One of the first warnings an aspiring analyst hears is, “never take an average of an average”. The reason for this warning may not be intuitive, but it’s important to understand why it’s generally a bad thing to average a bunch of averages. In today’s post, I’ll attempt to explain the problems with using simple averages and how Weighted Averages can help you avoid inaccurate conclusions about your data.

.

**Where Straight Averages can Go Wrong
**

Imagine you manage two sales reps (Jim and Tim). These two sales reps have been working for you for three months. Over the last three months, you’ve collected data on their win rates vs. sales calls. After three months of selling

, you’d like to see which sales rep has been more effective based on win rate.

.

At first glance, you see that Jim’s win rate has been 65%, 85%, and 86% over the last three months. Tim’s win rate has been 65%, 84% and 83%. You’d like to get an average win rate for each sales rep; so you simply average the win rates. From the looks of it, Jim seems to be the better performer. Not only does he have better win rates each month, but his straight average win rate is 78% (slightly better than Tim).

.

But wait. Look at what happens when you look that their numbers from the perspective of total wins for the entire three-month period. Taking the total wins vs. total sales calls, you see that Tim, **with a 76% win rate**, is actually more effective. What the heck!? How can Jim have a better win rate each month, but still trail behind Tim when calculating the total win rate for the month?

.

This strange observation has a name in statistics. It’s called Simpson’s Paradox.

No – not that Simpson.

.

Edward H Simpson was a British statistician who published a paper in 1951 detailing a phenomenon in which a trend present in different groups is reversed when the groups are combined. In other words, one conclusion may be reached when data is analyzed in smaller groups, but an opposite conclusion may be reached when data is analyzed in aggregate.

.

The reason this paradox rears its head is because, often times, there is a “lurking” variable in sample data that isn’t considered in the analysis. In the case of our two sales reps, they have an unequal pool of sales calls (Jim has 89 total sales calls, while Tim has 128). So while each month’s win rate is correct, you can’t simply average the win rates. Doing so, would ignore an important variable (the total number of sales calls during each month).

.

**Weighting Values
**

Often times, the correct analysis is not a straight average, but an average that weighs each value based on another variable in the sample data. When you “weigh” a particular value, you give that value significance in relation to the other values in your sample. That is to say, some values count more than other values. This is similar to the way Final Exams in school would count for a larger part of your grade than Quizzes.

.

A weighted average calculation is essentially:

.

For instance, in the case of Jim (our sales rep), we need to weight his win rates so that they have more significance in months that involved more sales calls. This way, we get a more accurate representation of his overall average win rate.

.

**Using the SUMPRODUCT Function to Calculate Weighted Averages in Excel
**

Using weighted averages in Excel is as simple as entering in the weighted average calculation.

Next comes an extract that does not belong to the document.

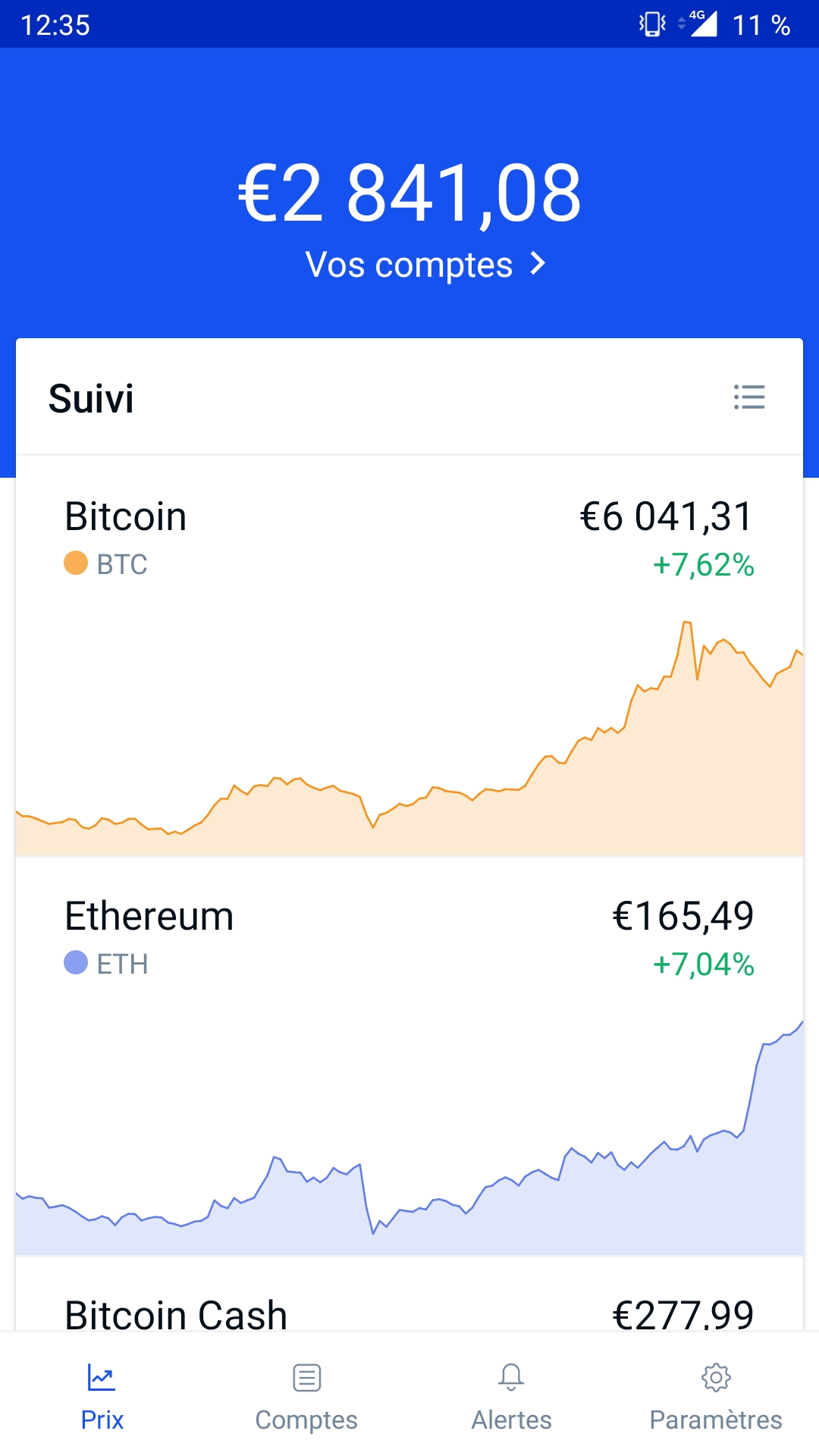
Task: Expand Vos comptes chevron arrow
Action: (x=538, y=264)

In this example, we are calculating the average price per unit across all transactions.

You can see that the simple average gives us a price per unit of $200. But this number is misleading; given that over 70% of all units were sold at the $50 rate. The weighted average price takes into account the number of units sold at each price, giving us a more accurate representation of our overall average price.

.

An easier way to enter this formula is to use the SUMPRODUCT function. “Product” is another name for the value returned from a multiplication operation. So the SUMPRODUCT returns the sum of multiplication products.

Instead of typing out:

**= (C3*B3) + (C4*B4) + (C5*B5)
**

You can enter:

**= SUMPRODUCT (C3:C5, B3:B5)
**

.

The SUMPRODUCT function will multiply the values in C3:C5 with the values in B3:B5, then return the sum of the products.

.

Here is the same weighted average using the SUMPRODUCT function.

.

Well, that’s it.

I’m off to the buffet.

I can’t wait to increase my weighted average weight while listening to Tom Waits.

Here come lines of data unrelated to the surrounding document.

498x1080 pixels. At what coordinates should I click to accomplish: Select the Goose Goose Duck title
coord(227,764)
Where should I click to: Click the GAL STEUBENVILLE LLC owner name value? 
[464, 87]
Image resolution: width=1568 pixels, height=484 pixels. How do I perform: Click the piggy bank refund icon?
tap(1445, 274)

Nice post, Mike. All that great good-looking work deserves at least one comment, so here it is:

You should consider putting this series in a book.

Here, I’ve got a title for you:

Excel for Constipated Mathematicians: please don’t work this out with a pencilðŸ˜‰

Thanks Jeff for putting a dollar in my guitar case as I play my happy little tune in the subway.

I enjoyed this. Thank you for posting. And I get to apply this lesson to my daily tasks.

Nice clear explanation of the importance of using weighted averages.

Could you comment on using percents of percents? For example, if profitability went from 5 out of a 100 or 5% to 6 out of a 100 or 6% is it meaningful or misleading to say profitability increased 20% – from 5% to 6%?

Mathematically 6%/5%-1 does indeed amount to a 20% variance. I don’t think it’s incorrect to say that profits increased 20%.

However, it could be misleading. I personally would say that profits increased by 1 percentage point, resulting in X dollars of additional profit.

Superb explanation and examples. I am an alien when it comes to statistics, but these topics makes me very confident!!!